When performing association studies in recently admixed populations, an important concern is the possibility of obtaining inflated p-values due to the effects of population stratification20, 30,31,32. This is typically not an issue in GWAs studies based on microarray or whole genome data, as the individual ancestry estimates are very precise in this scenario and can be included in statistical models to control for the effects of stratification. However, when carrying out targeted association studies in limited genomic regions, it becomes more critical to ensure that there is an appropriate correction for population stratification. One possible strategy is to genotype panels including a limited number of AIMs, and use the estimates of individual ancestry obtained with these panels as covariates in the statistical models14, 33, 34. We compared the degree of inflation in the p-values of a GWAs study of warfarin dosing in a Brazilian sample28 using no individual admixture estimates in the statistical models, or alternatively including estimates of ancestry derived from a genome-wide panel or the PGx panels. This sample is perfectly suited for this analysis, as African ancestry shows a very strong association with high warfarin dosing (p = 0.007), in agreement with data indicating that, on average, individuals of African ancestry require higher warfarin doses than individuals of European ancestry35,36,37,38. As expected, if ancestry is not included in the logistic regression models, there is substantial genomic inflation (lambda = 1.18). In contrast, when including genome-wide estimates of individual ancestry in the logistic regression the estimates of lambda are reduced dramatically (genome-wide estimate, lambda = 1.02; Preemptive-PGx panel, lambda = 1.02; DMET, lambda = 1.05; VIP, lambda = 1.06). In summary, the three panels reduced significantly the inflation of test statistics.

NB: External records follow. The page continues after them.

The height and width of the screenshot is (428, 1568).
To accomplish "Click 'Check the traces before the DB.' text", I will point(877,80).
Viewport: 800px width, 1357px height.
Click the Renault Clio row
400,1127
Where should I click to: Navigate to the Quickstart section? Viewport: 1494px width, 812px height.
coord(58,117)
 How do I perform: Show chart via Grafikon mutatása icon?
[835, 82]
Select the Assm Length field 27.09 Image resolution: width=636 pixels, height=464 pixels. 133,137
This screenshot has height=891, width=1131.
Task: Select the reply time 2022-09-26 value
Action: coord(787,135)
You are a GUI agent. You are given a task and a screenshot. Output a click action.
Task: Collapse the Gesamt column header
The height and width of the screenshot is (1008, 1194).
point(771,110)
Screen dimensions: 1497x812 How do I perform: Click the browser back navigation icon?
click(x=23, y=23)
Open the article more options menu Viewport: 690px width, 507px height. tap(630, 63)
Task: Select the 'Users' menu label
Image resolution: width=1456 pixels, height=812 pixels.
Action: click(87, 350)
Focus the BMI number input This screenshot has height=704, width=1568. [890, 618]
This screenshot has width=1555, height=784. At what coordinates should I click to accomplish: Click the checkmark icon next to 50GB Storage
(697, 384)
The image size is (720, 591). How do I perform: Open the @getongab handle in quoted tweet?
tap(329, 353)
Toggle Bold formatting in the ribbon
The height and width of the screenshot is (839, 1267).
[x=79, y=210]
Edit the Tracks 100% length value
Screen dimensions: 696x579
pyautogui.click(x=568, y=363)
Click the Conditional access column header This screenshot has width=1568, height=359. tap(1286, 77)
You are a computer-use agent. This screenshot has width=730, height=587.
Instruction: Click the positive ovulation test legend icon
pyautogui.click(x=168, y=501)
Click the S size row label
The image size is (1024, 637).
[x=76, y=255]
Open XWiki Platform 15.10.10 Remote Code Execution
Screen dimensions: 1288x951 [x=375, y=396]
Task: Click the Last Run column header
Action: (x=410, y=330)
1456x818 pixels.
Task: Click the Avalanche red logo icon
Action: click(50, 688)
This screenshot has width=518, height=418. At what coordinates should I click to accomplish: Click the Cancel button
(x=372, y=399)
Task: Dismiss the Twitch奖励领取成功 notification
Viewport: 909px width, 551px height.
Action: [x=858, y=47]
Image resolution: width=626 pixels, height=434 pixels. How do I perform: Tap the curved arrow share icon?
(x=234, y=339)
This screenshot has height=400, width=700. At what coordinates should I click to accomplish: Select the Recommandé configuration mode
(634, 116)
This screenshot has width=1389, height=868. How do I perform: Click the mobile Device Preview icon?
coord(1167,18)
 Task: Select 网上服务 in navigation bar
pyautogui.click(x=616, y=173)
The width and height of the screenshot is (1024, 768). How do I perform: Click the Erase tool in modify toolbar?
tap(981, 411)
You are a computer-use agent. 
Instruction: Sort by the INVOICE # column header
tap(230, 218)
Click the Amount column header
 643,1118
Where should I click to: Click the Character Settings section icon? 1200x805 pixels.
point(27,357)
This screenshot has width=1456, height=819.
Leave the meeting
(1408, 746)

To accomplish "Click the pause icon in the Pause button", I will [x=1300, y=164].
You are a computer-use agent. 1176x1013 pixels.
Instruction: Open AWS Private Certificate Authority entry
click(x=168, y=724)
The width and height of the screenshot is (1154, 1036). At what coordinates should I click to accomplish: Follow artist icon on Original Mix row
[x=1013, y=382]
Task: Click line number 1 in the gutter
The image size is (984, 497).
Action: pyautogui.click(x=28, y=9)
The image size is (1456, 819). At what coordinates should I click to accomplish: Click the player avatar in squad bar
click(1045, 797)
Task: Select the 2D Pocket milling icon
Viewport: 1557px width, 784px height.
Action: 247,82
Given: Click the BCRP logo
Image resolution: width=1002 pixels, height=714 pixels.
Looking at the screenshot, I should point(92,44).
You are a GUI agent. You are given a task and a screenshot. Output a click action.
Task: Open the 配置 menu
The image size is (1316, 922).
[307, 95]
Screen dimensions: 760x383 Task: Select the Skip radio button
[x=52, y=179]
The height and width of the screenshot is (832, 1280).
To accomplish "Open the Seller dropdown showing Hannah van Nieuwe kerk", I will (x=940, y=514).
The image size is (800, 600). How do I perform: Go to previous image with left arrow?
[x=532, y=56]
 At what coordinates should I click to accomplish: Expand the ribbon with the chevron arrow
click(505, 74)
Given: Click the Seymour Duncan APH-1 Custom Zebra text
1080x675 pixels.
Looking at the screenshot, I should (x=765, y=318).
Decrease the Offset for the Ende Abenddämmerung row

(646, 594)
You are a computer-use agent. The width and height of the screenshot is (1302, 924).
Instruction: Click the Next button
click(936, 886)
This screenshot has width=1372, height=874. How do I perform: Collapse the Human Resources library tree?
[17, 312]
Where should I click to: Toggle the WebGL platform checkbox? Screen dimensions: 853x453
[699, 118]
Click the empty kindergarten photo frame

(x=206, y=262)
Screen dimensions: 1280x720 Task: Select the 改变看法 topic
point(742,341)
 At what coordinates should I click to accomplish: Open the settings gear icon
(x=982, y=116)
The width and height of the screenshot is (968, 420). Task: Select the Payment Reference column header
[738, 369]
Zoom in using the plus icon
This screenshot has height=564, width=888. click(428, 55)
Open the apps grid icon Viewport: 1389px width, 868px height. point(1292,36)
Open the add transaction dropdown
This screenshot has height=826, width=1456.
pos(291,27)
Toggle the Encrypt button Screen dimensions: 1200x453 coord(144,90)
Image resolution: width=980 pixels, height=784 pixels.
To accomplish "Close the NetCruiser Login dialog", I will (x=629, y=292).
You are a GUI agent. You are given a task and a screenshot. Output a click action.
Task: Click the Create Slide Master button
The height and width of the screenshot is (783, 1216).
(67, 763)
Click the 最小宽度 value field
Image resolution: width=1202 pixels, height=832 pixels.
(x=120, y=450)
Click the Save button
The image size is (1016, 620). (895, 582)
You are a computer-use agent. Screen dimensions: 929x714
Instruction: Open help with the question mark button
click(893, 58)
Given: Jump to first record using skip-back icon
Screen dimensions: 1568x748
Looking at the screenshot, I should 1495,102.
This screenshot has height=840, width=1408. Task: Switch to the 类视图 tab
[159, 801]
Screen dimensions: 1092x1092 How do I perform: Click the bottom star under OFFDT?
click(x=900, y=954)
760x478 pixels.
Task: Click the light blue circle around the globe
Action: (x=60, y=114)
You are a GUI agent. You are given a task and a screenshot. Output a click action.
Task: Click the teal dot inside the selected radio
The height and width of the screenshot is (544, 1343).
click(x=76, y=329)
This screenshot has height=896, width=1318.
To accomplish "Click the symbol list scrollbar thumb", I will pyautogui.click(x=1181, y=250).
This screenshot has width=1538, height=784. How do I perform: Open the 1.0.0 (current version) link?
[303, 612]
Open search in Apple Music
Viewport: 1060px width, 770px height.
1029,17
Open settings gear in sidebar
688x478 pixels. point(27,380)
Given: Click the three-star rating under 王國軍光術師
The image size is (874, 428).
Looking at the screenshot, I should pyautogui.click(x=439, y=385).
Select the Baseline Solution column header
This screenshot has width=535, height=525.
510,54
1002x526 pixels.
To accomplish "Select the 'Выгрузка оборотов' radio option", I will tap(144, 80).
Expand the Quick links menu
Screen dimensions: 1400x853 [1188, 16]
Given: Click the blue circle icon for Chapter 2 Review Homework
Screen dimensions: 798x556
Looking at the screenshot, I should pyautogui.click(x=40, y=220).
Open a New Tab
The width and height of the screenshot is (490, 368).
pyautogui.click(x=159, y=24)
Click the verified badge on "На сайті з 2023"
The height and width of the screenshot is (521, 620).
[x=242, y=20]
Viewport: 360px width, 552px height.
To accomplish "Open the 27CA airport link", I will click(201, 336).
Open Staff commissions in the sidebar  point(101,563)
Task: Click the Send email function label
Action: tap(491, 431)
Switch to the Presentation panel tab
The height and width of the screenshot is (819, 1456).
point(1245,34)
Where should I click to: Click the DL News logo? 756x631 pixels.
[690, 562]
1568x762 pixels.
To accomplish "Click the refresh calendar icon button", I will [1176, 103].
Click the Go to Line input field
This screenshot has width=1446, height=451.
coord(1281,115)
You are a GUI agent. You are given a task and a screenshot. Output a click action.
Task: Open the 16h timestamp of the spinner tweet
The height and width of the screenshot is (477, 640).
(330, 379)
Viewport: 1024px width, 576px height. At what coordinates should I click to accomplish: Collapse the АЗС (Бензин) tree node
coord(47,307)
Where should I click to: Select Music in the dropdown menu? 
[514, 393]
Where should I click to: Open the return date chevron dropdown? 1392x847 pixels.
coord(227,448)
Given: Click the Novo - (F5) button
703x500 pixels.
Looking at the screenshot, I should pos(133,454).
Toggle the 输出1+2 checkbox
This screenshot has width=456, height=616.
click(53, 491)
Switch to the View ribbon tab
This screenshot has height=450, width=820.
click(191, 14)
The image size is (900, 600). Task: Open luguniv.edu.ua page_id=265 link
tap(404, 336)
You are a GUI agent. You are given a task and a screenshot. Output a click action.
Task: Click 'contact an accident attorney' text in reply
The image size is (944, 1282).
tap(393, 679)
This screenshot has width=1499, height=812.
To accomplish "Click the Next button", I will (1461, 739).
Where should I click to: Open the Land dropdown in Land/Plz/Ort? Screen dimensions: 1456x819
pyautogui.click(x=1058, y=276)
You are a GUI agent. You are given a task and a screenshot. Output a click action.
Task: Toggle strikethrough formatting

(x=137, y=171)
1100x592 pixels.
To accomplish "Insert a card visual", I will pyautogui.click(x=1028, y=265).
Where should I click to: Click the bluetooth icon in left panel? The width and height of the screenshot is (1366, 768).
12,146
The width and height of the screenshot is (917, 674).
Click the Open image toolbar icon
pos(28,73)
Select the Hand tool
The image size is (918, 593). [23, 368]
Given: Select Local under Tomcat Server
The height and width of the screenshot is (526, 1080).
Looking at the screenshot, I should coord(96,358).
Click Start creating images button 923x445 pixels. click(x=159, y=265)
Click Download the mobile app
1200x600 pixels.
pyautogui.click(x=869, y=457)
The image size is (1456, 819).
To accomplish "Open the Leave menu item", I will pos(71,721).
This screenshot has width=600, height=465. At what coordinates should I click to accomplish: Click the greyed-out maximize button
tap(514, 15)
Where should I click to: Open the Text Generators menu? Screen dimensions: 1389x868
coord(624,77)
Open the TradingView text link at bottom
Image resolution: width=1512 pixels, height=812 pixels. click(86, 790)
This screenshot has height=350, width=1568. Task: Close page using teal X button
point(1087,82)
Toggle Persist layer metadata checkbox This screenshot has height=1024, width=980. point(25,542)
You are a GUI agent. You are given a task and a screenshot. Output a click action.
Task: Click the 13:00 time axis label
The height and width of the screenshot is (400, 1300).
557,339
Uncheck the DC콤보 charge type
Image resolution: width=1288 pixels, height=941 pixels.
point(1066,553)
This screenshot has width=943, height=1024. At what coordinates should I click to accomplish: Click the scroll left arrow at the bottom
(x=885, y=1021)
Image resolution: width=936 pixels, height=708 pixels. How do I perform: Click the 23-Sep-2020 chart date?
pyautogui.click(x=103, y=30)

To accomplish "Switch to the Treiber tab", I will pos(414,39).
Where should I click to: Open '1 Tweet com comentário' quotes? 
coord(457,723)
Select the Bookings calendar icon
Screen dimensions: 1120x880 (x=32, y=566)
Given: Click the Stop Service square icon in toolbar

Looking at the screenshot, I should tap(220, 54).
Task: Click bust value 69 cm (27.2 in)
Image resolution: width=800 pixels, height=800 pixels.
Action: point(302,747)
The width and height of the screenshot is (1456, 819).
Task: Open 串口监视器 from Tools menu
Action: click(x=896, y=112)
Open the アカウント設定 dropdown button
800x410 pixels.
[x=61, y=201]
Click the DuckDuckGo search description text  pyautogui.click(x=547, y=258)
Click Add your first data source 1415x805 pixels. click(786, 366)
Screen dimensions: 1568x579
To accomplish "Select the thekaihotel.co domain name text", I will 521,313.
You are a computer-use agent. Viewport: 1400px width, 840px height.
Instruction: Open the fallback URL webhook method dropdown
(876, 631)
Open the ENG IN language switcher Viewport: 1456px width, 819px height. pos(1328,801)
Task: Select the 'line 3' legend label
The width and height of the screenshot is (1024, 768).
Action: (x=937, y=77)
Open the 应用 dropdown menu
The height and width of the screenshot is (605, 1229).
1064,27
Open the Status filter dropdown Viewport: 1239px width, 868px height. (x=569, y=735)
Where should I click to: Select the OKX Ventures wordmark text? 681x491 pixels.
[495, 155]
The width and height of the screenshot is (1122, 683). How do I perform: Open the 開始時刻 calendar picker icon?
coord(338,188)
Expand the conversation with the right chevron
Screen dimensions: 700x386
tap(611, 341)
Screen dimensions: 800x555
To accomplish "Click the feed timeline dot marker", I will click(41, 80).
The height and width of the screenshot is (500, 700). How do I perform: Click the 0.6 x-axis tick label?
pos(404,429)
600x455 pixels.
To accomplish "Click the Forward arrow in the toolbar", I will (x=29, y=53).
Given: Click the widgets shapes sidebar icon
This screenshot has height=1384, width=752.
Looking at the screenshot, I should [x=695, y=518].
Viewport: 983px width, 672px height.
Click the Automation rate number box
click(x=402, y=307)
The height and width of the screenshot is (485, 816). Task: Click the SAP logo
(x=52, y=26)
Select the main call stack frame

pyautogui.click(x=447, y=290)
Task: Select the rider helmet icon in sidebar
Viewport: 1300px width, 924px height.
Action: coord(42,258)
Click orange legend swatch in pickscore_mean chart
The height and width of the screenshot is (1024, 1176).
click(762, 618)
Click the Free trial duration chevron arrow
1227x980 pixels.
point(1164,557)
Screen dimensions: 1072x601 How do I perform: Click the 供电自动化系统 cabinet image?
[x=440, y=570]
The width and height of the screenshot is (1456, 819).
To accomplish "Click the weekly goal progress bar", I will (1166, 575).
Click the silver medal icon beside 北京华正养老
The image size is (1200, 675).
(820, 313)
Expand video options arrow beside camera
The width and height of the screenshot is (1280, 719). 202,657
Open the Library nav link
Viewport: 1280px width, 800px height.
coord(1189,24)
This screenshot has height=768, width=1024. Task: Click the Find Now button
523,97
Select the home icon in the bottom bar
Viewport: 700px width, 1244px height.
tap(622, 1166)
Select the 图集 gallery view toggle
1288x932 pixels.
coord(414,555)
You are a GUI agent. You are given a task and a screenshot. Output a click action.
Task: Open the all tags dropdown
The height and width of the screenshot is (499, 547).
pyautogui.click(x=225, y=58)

In conclusion, our analysis of the DMET, Premptive-PGx and VIP panels highlight their usefulness for several PGx applications. We showed that these panels can provide reliable information about biogeographic ancestry. This information can be used to guide the implementation of PGx clinical decision-support (CDS) tools, as described by Hernandez et al.10. Overall, when considering how well the three PGx panels capture individual admixture proportions, the Preemptive-PGx and the DMET panels show the best performances, and the VIP panel provides less discrimination of the parental populations. Finally, we also show that using these panels it is possible to control for the effects of population stratification in association studies in recently admixed populations, as exemplified with a warfarin dosing GWAs study in Brazilian patients.